Norman Casiano Mojica was also shot that night. He described being still afraid what he experienced could happen again.

“I’m stuck in that loop of something is gonna happen. So it’s hard,” said Mojica.

Like Grau, he had friends among the 49 who died that night.

Mojica explained this year he’s prioritized his mental health, moved into his own apartment, and hopes to make his friends who lost their lives proud.

“For them to be able to see like that we, those of us that did survive, we deserved to survive, and we’re doing what we what we can with it…For them,” said Mojica.

Pulse owner Barbara Poma has established a nonprofit with the goal of opening a permanent memorial and museum in the nightclub’s neighborhood.

Congress passes legislation to make Pulse Nightclub a national memorial 

U.S. senators this week passed a bill designating the site of the former nightclub as a national memorial. The measure now heads to President Joe Biden’s desk for approval.

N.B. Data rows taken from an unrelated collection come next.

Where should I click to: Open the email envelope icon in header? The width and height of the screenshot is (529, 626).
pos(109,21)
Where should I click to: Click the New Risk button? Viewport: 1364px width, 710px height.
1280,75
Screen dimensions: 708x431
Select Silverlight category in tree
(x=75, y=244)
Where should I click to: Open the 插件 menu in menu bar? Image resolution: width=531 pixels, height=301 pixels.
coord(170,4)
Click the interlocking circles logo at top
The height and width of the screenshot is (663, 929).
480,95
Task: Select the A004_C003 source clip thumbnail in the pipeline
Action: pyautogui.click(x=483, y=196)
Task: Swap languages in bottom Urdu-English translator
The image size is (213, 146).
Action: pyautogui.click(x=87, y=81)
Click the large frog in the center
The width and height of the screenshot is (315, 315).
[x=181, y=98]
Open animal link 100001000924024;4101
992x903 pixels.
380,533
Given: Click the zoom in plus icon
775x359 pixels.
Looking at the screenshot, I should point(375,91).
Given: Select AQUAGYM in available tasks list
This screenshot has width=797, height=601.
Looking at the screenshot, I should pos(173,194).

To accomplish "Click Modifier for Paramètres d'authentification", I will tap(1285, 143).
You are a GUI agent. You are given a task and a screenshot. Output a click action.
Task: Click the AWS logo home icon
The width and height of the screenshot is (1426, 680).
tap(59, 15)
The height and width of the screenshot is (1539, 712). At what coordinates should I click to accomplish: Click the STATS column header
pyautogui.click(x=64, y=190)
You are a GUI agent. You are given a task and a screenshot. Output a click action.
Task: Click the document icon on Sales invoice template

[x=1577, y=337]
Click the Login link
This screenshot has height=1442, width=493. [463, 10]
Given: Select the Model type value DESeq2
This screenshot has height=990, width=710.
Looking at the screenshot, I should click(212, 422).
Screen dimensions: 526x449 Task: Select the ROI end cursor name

Earlier this month, Florida Gov. Ron DeSantis was criticized for cutting funding that included money earmarked for mental health programming to support Pulse survivors, housing for LGBTQ youths and Orlando’s LGBTQ Community Center.

“Some of Central Florida’s most vulnerable citizens rely on The Center Orlando to provide lifesaving services, such as case management, navigation, and critical mental health counseling,” George Wallace, executive director of the LGBT+ Center Orlando, said last week.

The Associated Press contributed to this report.